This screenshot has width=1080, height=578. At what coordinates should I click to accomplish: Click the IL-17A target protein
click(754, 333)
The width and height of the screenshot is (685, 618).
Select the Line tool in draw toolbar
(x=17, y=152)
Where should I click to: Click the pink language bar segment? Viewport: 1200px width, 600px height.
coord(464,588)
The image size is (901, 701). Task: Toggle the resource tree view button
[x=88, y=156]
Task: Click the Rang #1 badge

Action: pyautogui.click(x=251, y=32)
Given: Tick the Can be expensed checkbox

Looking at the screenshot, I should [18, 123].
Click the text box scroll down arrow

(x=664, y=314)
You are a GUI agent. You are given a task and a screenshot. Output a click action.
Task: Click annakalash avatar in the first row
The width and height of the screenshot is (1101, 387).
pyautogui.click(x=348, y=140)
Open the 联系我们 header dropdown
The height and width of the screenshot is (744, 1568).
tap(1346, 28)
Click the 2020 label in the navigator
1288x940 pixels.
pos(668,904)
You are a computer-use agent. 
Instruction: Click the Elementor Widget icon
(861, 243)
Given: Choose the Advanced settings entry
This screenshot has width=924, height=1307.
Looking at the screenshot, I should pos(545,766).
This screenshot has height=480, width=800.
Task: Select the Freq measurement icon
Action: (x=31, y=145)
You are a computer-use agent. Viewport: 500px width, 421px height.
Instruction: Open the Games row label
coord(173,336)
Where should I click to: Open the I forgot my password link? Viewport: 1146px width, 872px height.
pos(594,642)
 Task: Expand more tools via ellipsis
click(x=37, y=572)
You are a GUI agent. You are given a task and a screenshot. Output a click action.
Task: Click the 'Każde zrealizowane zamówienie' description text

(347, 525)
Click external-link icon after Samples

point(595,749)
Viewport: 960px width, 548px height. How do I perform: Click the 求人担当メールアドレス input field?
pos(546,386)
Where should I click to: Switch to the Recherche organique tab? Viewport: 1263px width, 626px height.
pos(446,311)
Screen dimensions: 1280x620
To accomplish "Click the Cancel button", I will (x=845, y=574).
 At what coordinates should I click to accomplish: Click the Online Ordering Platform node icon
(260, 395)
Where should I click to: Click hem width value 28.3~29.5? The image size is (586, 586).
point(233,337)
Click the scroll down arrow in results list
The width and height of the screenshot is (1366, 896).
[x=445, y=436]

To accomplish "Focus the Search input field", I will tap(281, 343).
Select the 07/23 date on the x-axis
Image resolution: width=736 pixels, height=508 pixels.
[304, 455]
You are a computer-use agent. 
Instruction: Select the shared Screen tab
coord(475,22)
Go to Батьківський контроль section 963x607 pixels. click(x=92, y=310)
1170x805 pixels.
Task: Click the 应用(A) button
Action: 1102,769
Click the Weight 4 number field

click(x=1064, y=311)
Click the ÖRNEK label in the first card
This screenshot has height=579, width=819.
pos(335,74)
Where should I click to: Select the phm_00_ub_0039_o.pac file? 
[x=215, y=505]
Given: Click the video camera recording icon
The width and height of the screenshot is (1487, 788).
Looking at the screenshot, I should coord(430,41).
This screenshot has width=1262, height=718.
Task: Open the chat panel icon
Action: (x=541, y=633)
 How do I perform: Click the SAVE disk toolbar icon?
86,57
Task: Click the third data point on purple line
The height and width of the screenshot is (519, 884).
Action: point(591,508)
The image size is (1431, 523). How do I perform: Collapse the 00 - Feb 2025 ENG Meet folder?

◆ Assignment:
Your answer must be an exact transcription of all the data above.

◆ Response to the task:
This screenshot has width=1080, height=578. At what coordinates should I click to accomplish: Click the IL-17A target protein
click(754, 333)
The width and height of the screenshot is (685, 618).
Select the Line tool in draw toolbar
(x=17, y=152)
Where should I click to: Click the pink language bar segment? Viewport: 1200px width, 600px height.
coord(464,588)
The image size is (901, 701). Task: Toggle the resource tree view button
[x=88, y=156]
Task: Click the Rang #1 badge

Action: pyautogui.click(x=251, y=32)
Given: Tick the Can be expensed checkbox

Looking at the screenshot, I should [18, 123].
Click the text box scroll down arrow

(x=664, y=314)
You are a GUI agent. You are given a task and a screenshot. Output a click action.
Task: Click annakalash avatar in the first row
The width and height of the screenshot is (1101, 387).
pyautogui.click(x=348, y=140)
Open the 联系我们 header dropdown
The height and width of the screenshot is (744, 1568).
tap(1346, 28)
Click the 2020 label in the navigator
1288x940 pixels.
pos(668,904)
You are a computer-use agent. 
Instruction: Click the Elementor Widget icon
(861, 243)
Given: Choose the Advanced settings entry
This screenshot has width=924, height=1307.
Looking at the screenshot, I should pos(545,766).
This screenshot has height=480, width=800.
Task: Select the Freq measurement icon
Action: (x=31, y=145)
You are a computer-use agent. Viewport: 500px width, 421px height.
Instruction: Open the Games row label
coord(173,336)
Where should I click to: Open the I forgot my password link? Viewport: 1146px width, 872px height.
pos(594,642)
 Task: Expand more tools via ellipsis
click(x=37, y=572)
You are a GUI agent. You are given a task and a screenshot. Output a click action.
Task: Click the 'Każde zrealizowane zamówienie' description text

(347, 525)
Click external-link icon after Samples

point(595,749)
Viewport: 960px width, 548px height. How do I perform: Click the 求人担当メールアドレス input field?
pos(546,386)
Where should I click to: Switch to the Recherche organique tab? Viewport: 1263px width, 626px height.
pos(446,311)
Screen dimensions: 1280x620
To accomplish "Click the Cancel button", I will (x=845, y=574).
 At what coordinates should I click to accomplish: Click the Online Ordering Platform node icon
(260, 395)
Where should I click to: Click hem width value 28.3~29.5? The image size is (586, 586).
point(233,337)
Click the scroll down arrow in results list
The width and height of the screenshot is (1366, 896).
[x=445, y=436]

To accomplish "Focus the Search input field", I will tap(281, 343).
Select the 07/23 date on the x-axis
Image resolution: width=736 pixels, height=508 pixels.
[304, 455]
You are a computer-use agent. 
Instruction: Select the shared Screen tab
coord(475,22)
Go to Батьківський контроль section 963x607 pixels. click(x=92, y=310)
1170x805 pixels.
Task: Click the 应用(A) button
Action: 1102,769
Click the Weight 4 number field

click(x=1064, y=311)
Click the ÖRNEK label in the first card
This screenshot has height=579, width=819.
pos(335,74)
Where should I click to: Select the phm_00_ub_0039_o.pac file? 
[x=215, y=505]
Given: Click the video camera recording icon
The width and height of the screenshot is (1487, 788).
Looking at the screenshot, I should coord(430,41).
This screenshot has width=1262, height=718.
Task: Open the chat panel icon
Action: (x=541, y=633)
 How do I perform: Click the SAVE disk toolbar icon?
86,57
Task: Click the third data point on purple line
The height and width of the screenshot is (519, 884).
Action: point(591,508)
The image size is (1431, 523). How do I perform: Collapse the 00 - Feb 2025 ENG Meet folder?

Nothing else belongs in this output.